Israeli forces have killed 47 people in the five-day operation, one of the biggest since the army and Jewish settlers pulled out of Gaza last year after 38 years of occupation.

More than half of the fatalities in the current operation have been gunmen, Palestinian medical officials have said.

''We have no intention of conquering Gaza,'' Olmert said at the start of a cabinet meeting in Jerusalem.

''We have declared that we will never accept the ongoing (rocket) fire and that we would take any steps needed to considerably reduce the fire and prevent terror activity.'' The assault is mainly focused on the town of Beit Hanoun, home to 30,000 Palestinian and not far from the border.

It is part of a wider offensive launched in late June after militants including members of the governing Hamas movement abducted an Israeli soldier in a cross-border raid from Gaza.

Medical officials and police said Israeli troops shot dead the policeman near his post in northern Gaza. Israel's army said it was checking the report. A gunman belonging to the Hamas armed wing was shot in a clash with soldiers in Beit Hanoun.

Israeli analysts expect Olmert will end the operation before he heads to Washington for talks with President George W Bush, scheduled for November 13.

The United States has said Israel has the right to defend itself against rocket attacks.

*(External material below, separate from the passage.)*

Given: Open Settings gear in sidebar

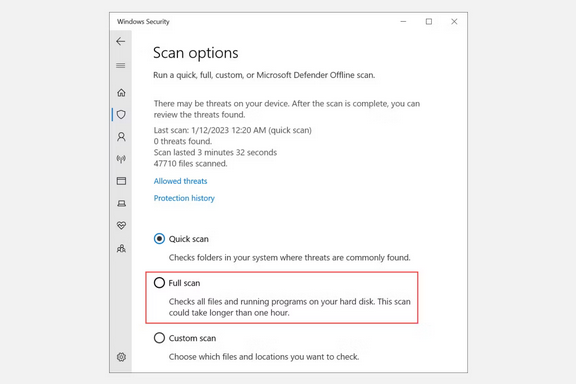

But it has also pressed Israel to relax its curbs on Gaza's crossings to ease a humanitarian crisis in the strip, already suffering under a Western aid embargo imposed when Hamas refused to recognise Israel after taking office in March.

Since the start of the overall offensive in late June, 320 Palestinians have been killed, around half of them civilians, hospital officials and residents say. Three Israeli soldiers have been killed.

Militants have fired some 300 homemade missiles at Israel this year from Gaza, Israel says. They are rarely deadly.

UNITY GOVERNMENT The Israeli assault coincides with efforts by the Palestinians to form a unity government they hope will lead to a lifting of Western sanctions.

Mustafa Barghouthi, an independent lawmaker who has been mediating between Hamas leaders and rival President Mahmoud Abbas, said there could be an announcement within days on formation of a government to replace the Hamas administration.

''We are very close to finalising everything,'' Barghouthi told Reuters.

An earlier deal to form a unity government collapsed weeks ago, deepening a power struggle and raising fears of civil war.

Some Palestinian sources have said an agreement could see formation of a government of ''technocrats'' without direct affiliation to either faction.

The main stumbling block has been agreeing the new government's stance toward Israel.

Hamas says it will never acknowledge Israel. The moderate Abbas favours a two-state solution to end the conflict. It was unclear how the new government's platform would resolve this.